[FFmpeg-devel] [RFC] Disable compile-time tablegen for cbrt if total cycle count < 200000
gajjanag at mit.edu
Sat Jan 2 22:56:16 CET 2016
On Sat, Jan 2, 2016 at 1:10 PM, Ronald S. Bultje <rsbultje at gmail.com> wrote:
> On Sat, Jan 2, 2016 at 4:08 PM, Ganesh Ajjanagadde <gajjanag at mit.edu> wrote:
>> On Sat, Jan 2, 2016 at 1:02 PM, Ronald S. Bultje <rsbultje at gmail.com>
>> > Hi,
>> > On Sat, Jan 2, 2016 at 3:23 PM, Ganesh Ajjanagadde <gajjanag at mit.edu>
>> > wrote:
>> >> On Fri, Jan 1, 2016 at 8:07 AM, Ganesh Ajjanagadde <gajjanag at mit.edu>
>> >> wrote:
>> >> > Hi all,
>> >> >
>> >> > Motivated by a remark by Ronald:
>> >> > https://ffmpeg.org/pipermail/ffmpeg-devel/2016-January/186200.html,
>> >> > this is a request for comment on disabling compile time tablegen for
>> >> > cbrt if the total cycle count < 200000. Note that cbrt tables are
>> >> > only
>> >> > used in aacdec.
>> >> To start some effort towards a more principled understanding of the
>> >> costs of runtime table initialization, I did some benchmarks.
>> >> Note: I am not familiar with avcodec, so I don't know if this reflects
>> >> correctly the static vs dynamic cost.
>> >> file: ~/samples/aac/al04_44.mp4
>> >> stream_loop: 100
>> >> number of calls of avcodec_decode_audio4: 35956
>> >> cost per call (avcodec_decode_audio4):
>> >> 834030 decicycles in decode_audio4, 1 runs, 0 skips
>> >> 556200 decicycles in decode_audio4, 2 runs, 0 skips
>> >> [...]
>> >> 177365 decicycles in decode_audio4, 16384 runs, 0 skips
>> >> 177059 decicycles in decode_audio4, 32768 runs, 0 skips
>> >> decoding cost: 17706*35956 = 636,636,936 cycles
>> >> duration: 832.55 seconds
>> >> cost per second of audio: 764,683 cycles
>> >> cost of table init: 200,000 cycles
>> >> fraction: 0.26
>> >> So in a clip of n seconds duration, the relative overhead of dynamic
>> >> initialization of these cbrt tables is 0.26/n.

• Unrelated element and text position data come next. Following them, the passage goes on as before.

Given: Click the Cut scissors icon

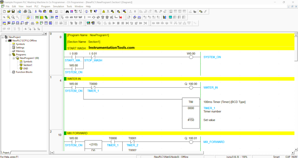Looking at the screenshot, I should (35, 12).
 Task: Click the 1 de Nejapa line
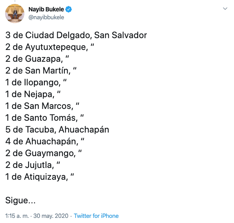coord(33,94)
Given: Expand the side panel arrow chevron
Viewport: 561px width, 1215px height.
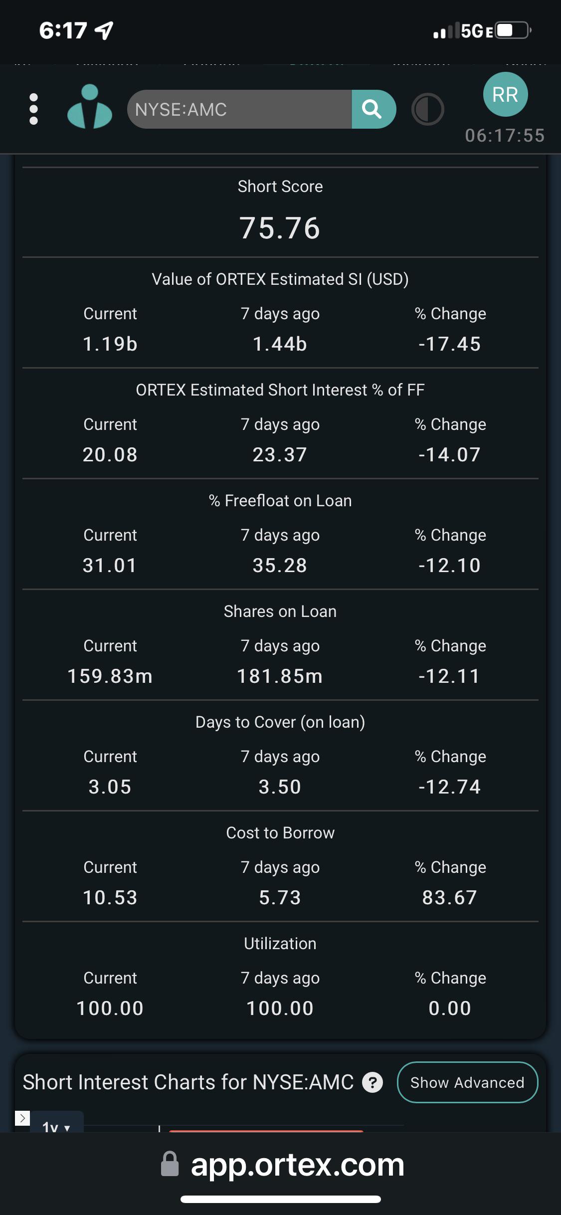Looking at the screenshot, I should [x=22, y=1118].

For a more concrete
>> >> number, say a clip is of 180 seconds duration, then the overhead is
>> >> 0.26/180 = 0.15%.
>> > What if I only want to play the first 3 second of 1000 clips by calling
>> > ffmpeg.exe in a shell script? E.g. for fingerprinting. The number of use
>> > cases you cover needs to be more than just playback, ffmpeg can do much
>> > more
>> > than just that.
>> Two remarks:
>> 1. As I said, this was only a start of the discussion; and the general
>> c/t decay holds; constant c should be close to what I obtained. So
>> yes, if you have such a thing, it will be slower.

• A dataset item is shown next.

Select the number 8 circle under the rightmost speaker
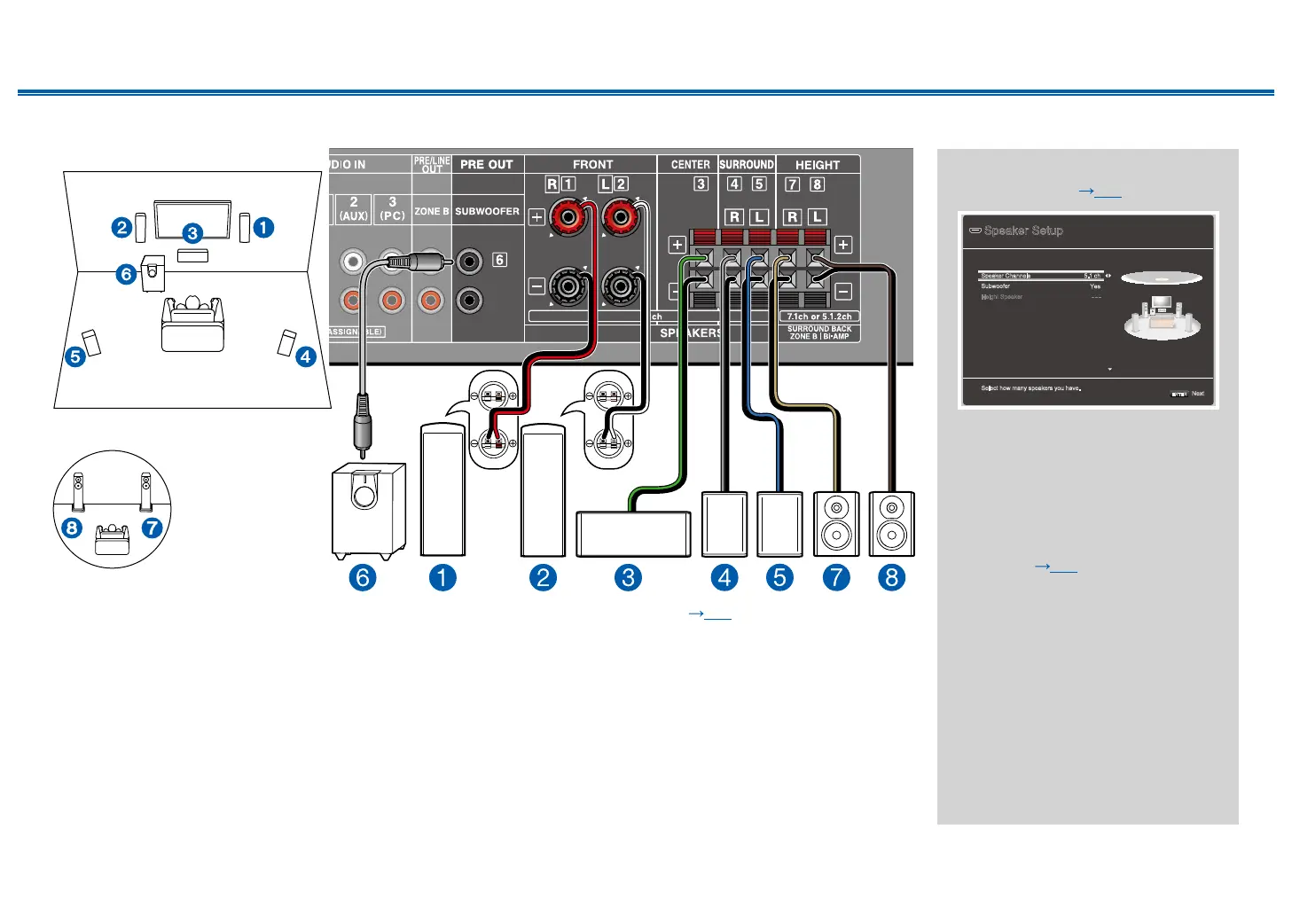Viewport: 1292px width, 915px height. point(891,578)
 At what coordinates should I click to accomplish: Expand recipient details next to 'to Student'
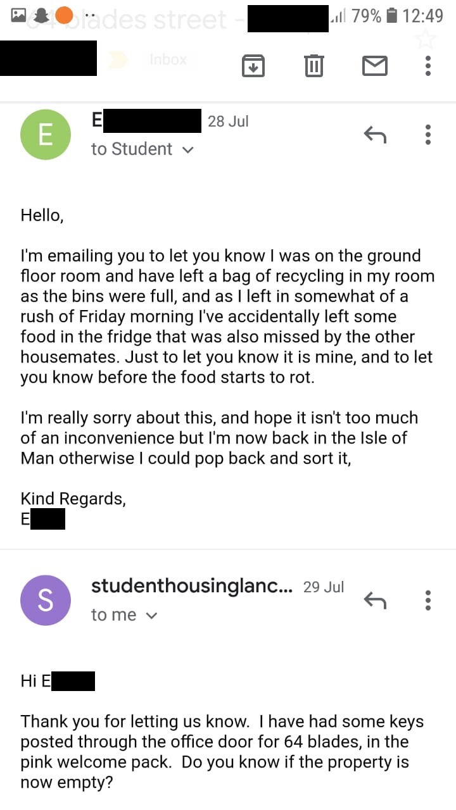coord(187,150)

>> 2. I thought ffmpeg had the ability to handle multiple input files in
>> a single invocation? Thus, someone doing such a thing is IMHO doing it
> ffmpeg has a lot of abilities. But most of our users are not harvard (or MIT
> :-) ) PhDs, so they're unlikely to do it in the most optimal way, and very
> likely to do it in the easiest way.
I don't deny that, but isn't it also true that most non power users
will not discover or use --enable-hardcoded-tables? Maybe now that I
have added perf build notes to the wiki:
https://trac.ffmpeg.org/wiki/CompilationGuide, some readers of the
wiki will try to use it, I can't say.
There is also an aspect that the program invocation overhead itself is
there, with both os level stuff and FFmpeg's own internal
initialization separate from this particular table, or even separate
from other table generation steps. It may turn out that the 200,000
cycles is a small fraction of the net startup cost. I deliberately
avoided benching this to keep the focus narrow, but if you think it is
useful for perspective on this thread, I can add it.